# Fire TV and Fire stick



## Sandpiper (Oct 28, 2008)

I have the Fire TV.  A friend is asking for the Stick for her birthday.  She didn't know there was a "box" media player.  What are the basic differences?  I don't know.  There must be some as the box is more $ than the stick.


----------



## Andra (Nov 19, 2008)

Here is Amazon's comparison page.
https://www.amazon.com/gp/help/customer/display.html/?nodeId=201640900

I think the big difference for me is that the Fire TV will let you connect to wired ethernet instead of having to do everything wirelessly. I still believe that a wired connection is better for things where speed makes a difference (streaming).

But I keep a Fire Stick in my travel bag and we've used it in hotels and stuff like that.


----------



## Atunah (Nov 20, 2008)

I have the 4K box now. When the stick first came out I got one of those deals, what was it, 20 bucks? I had nothing but issues with it. It kept skipping streams, got locked up and kept not keeping wifi connected. Now I been reading that the newer sticks are much better than that first one, but that was my experience with it. I also have a roku which I moved upstairs. I got the Fire box when it was on sale and to get another 4 K option. I don't like how my TV apps work. The FireTV box is very fast, faster than my roku3. I have it wired, rather than doing the wifi. Never had any issues with it as far as streaming anything so far. 

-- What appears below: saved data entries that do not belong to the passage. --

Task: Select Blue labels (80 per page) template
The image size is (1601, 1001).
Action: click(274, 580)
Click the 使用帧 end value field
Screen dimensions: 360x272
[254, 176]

I think there are plenty of happy people with the stick. I wouldn't use one again myself, but I like my stuff to be as stable and fast as I can get it and I needed 4K. I haven't compared all the stuff on it but the box would have more space on it and the processor would be faster. It has 4K, wired connected in addition to wifi. usb can be connected to it. I guess it depends what one needs.


----------



## Sandpiper (Oct 28, 2008)

I think my friend is going to get both for her birthday.    She said she wanted the stick so she could move it from TV to TV (maybe 3 TV?).  I think the box is more stable than the stick.  So probably both.


----------



## MrKnucklehead (Mar 13, 2013)

I noticed that Fire TV Stick has a new model with 
Alexa Voice Remote/Media Player...

it doesn't ship until around Easter,  but my question is do they charge your credit card now or when it ships


----------



## Sandpiper (Oct 28, 2008)

When it ships.  Bought both the box and stick for my friend.  Box was delivered about a week ago.  Stick is being delivered today.  Happy Birthday, Donna.    Her birthday is the 27th.


----------